*What you should do*.
Nothing but the lines from the start of the records below through the line that has "Given: Select Sobota 3.1. day card" should appear, each exactly as given.

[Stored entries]
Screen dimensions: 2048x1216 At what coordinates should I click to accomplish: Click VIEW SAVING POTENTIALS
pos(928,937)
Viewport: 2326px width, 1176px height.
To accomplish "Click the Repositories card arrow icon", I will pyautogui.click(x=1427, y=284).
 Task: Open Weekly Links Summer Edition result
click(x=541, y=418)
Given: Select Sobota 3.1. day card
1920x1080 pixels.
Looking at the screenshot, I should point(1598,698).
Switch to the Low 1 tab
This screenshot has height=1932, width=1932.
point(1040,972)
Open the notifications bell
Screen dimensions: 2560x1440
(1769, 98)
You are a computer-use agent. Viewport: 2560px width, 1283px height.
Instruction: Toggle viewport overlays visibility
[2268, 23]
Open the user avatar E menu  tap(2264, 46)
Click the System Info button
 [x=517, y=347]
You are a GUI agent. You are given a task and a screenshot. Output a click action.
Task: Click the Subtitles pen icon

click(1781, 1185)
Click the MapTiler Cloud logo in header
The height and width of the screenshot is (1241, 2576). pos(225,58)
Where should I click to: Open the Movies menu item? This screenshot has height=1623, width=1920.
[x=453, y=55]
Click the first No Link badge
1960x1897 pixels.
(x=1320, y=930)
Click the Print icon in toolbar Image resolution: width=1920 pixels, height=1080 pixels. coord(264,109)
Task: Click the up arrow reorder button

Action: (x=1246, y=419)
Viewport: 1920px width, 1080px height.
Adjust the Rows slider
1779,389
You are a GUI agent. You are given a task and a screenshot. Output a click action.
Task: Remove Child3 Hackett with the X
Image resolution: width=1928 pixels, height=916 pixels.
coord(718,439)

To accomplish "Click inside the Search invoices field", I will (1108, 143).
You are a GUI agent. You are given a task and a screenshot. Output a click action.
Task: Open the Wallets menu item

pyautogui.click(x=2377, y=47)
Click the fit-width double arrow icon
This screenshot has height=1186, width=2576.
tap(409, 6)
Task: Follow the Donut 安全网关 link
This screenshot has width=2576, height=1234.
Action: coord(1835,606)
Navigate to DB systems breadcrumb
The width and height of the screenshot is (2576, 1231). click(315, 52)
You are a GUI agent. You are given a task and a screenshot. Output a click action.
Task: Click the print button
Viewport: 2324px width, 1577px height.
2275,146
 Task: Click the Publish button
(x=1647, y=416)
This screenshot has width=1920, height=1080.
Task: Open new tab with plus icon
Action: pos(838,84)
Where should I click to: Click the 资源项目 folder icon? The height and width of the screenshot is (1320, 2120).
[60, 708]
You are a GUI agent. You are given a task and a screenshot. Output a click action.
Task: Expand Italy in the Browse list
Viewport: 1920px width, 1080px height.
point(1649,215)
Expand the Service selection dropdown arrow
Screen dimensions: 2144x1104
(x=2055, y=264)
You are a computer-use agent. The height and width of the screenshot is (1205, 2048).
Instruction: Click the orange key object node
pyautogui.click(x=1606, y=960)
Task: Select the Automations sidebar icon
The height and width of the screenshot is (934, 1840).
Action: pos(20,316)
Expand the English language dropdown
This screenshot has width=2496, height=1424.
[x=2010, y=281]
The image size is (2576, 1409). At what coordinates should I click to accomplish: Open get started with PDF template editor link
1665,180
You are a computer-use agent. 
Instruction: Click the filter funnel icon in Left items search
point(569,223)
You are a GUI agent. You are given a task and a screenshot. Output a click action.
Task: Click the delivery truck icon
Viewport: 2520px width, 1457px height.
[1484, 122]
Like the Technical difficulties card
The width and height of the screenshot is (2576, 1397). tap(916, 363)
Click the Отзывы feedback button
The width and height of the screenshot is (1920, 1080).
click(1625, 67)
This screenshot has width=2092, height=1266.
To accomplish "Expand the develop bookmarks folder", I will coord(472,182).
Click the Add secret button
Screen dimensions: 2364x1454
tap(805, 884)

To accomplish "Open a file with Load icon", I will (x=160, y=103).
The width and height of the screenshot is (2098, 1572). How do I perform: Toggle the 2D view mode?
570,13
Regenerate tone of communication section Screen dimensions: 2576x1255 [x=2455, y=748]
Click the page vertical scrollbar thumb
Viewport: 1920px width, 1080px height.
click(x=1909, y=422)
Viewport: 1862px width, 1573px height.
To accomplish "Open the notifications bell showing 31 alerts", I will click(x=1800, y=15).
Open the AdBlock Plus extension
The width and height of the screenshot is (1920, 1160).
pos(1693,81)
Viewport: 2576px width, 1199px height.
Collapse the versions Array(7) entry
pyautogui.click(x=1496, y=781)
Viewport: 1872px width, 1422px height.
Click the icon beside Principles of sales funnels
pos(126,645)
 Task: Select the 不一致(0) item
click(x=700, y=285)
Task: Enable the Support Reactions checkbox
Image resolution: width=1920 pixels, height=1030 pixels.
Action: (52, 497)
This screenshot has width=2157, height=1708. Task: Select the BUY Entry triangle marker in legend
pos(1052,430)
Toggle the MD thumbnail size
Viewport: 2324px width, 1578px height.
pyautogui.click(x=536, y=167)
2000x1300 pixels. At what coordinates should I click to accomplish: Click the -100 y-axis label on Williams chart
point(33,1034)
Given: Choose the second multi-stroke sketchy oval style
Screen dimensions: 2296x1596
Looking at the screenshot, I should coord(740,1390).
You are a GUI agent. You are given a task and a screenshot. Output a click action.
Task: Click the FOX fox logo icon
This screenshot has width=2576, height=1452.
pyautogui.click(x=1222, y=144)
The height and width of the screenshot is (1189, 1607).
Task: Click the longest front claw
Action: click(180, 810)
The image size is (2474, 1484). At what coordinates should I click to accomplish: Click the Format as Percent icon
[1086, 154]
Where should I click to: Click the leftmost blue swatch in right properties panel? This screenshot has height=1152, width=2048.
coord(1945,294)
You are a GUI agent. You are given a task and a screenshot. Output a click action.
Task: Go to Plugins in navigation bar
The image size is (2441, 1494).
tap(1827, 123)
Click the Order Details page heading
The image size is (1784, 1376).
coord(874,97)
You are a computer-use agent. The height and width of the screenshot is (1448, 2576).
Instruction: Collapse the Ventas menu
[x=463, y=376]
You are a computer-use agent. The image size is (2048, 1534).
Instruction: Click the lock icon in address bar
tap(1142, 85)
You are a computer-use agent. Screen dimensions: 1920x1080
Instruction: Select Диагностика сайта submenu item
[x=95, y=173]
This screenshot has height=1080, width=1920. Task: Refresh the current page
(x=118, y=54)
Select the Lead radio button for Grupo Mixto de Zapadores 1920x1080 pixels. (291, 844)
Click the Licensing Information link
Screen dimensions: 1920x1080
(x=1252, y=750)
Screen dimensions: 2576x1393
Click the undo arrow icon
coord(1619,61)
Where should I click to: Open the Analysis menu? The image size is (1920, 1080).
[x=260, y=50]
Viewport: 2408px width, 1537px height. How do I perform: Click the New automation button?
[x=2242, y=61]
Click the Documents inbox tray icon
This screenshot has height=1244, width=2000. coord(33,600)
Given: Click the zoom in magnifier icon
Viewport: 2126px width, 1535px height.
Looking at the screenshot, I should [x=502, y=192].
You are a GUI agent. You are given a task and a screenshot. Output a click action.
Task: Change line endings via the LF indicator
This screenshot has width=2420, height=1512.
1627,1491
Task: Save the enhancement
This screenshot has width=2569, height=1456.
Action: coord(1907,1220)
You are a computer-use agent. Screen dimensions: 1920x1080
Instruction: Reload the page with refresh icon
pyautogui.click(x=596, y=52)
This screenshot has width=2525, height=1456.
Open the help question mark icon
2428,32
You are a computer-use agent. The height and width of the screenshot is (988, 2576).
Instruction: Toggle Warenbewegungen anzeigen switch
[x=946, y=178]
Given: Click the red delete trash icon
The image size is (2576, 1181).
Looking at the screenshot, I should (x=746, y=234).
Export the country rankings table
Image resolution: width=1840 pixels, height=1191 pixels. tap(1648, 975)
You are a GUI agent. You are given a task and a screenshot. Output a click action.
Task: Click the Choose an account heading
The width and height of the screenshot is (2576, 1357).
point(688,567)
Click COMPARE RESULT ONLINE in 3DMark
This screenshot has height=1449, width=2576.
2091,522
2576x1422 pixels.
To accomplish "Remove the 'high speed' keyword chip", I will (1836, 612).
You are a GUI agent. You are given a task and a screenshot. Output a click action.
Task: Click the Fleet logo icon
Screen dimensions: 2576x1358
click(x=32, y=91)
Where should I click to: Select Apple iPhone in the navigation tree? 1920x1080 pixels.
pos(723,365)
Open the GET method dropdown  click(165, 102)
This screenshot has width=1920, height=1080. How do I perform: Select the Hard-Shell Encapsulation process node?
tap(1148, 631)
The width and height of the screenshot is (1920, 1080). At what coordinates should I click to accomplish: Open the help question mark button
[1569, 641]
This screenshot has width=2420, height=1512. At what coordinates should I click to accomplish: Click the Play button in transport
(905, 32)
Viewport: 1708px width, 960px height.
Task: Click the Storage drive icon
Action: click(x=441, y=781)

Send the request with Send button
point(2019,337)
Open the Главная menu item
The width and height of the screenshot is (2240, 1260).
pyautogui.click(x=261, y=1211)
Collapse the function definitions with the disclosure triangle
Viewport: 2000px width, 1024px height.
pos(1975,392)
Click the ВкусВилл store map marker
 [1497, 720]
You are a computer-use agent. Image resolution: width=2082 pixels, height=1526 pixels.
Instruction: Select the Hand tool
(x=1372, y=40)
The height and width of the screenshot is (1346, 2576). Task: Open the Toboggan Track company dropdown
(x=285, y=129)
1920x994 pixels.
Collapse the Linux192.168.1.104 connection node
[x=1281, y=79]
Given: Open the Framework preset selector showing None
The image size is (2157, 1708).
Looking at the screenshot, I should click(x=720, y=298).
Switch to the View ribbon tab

*Solution to this problem*.
Screen dimensions: 2048x1216 At what coordinates should I click to accomplish: Click VIEW SAVING POTENTIALS
pos(928,937)
Viewport: 2326px width, 1176px height.
To accomplish "Click the Repositories card arrow icon", I will pyautogui.click(x=1427, y=284).
 Task: Open Weekly Links Summer Edition result
click(x=541, y=418)
Given: Select Sobota 3.1. day card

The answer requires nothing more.